Dataset records —
---
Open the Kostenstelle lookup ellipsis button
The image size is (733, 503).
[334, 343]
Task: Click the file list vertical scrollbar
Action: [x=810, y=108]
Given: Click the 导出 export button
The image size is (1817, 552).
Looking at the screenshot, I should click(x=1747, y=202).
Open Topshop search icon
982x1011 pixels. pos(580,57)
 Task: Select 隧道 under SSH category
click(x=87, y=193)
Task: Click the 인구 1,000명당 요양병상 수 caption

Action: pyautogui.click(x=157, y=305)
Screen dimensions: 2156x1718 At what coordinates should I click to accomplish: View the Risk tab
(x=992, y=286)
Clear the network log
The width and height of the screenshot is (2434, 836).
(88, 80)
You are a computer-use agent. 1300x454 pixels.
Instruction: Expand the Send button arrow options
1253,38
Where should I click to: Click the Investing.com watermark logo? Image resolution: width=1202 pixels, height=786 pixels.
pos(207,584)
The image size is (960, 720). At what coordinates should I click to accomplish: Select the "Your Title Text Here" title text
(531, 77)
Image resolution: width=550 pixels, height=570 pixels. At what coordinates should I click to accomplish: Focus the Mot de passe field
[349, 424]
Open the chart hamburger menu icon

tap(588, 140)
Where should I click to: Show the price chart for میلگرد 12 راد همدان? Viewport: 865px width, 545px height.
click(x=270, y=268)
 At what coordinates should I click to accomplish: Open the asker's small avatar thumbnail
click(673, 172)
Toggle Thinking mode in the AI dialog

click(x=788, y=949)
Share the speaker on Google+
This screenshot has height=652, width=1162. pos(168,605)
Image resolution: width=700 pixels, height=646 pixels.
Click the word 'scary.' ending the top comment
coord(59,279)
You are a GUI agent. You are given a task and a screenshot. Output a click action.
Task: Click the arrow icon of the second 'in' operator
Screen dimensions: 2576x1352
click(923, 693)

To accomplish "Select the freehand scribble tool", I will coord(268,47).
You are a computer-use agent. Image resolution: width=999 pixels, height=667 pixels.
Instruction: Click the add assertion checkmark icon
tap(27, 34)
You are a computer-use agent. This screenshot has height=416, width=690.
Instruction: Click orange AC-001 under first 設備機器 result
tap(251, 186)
---
Directions —
Quote every line of the records from the one containing "Where should I click to: Click" down to the one containing "click(x=270, y=268)", both included, and nothing else.

Problem solution —
Where should I click to: Click the Investing.com watermark logo? Image resolution: width=1202 pixels, height=786 pixels.
pos(207,584)
The image size is (960, 720). At what coordinates should I click to accomplish: Select the "Your Title Text Here" title text
(531, 77)
Image resolution: width=550 pixels, height=570 pixels. At what coordinates should I click to accomplish: Focus the Mot de passe field
[349, 424]
Open the chart hamburger menu icon

tap(588, 140)
Where should I click to: Show the price chart for میلگرد 12 راد همدان? Viewport: 865px width, 545px height.
click(x=270, y=268)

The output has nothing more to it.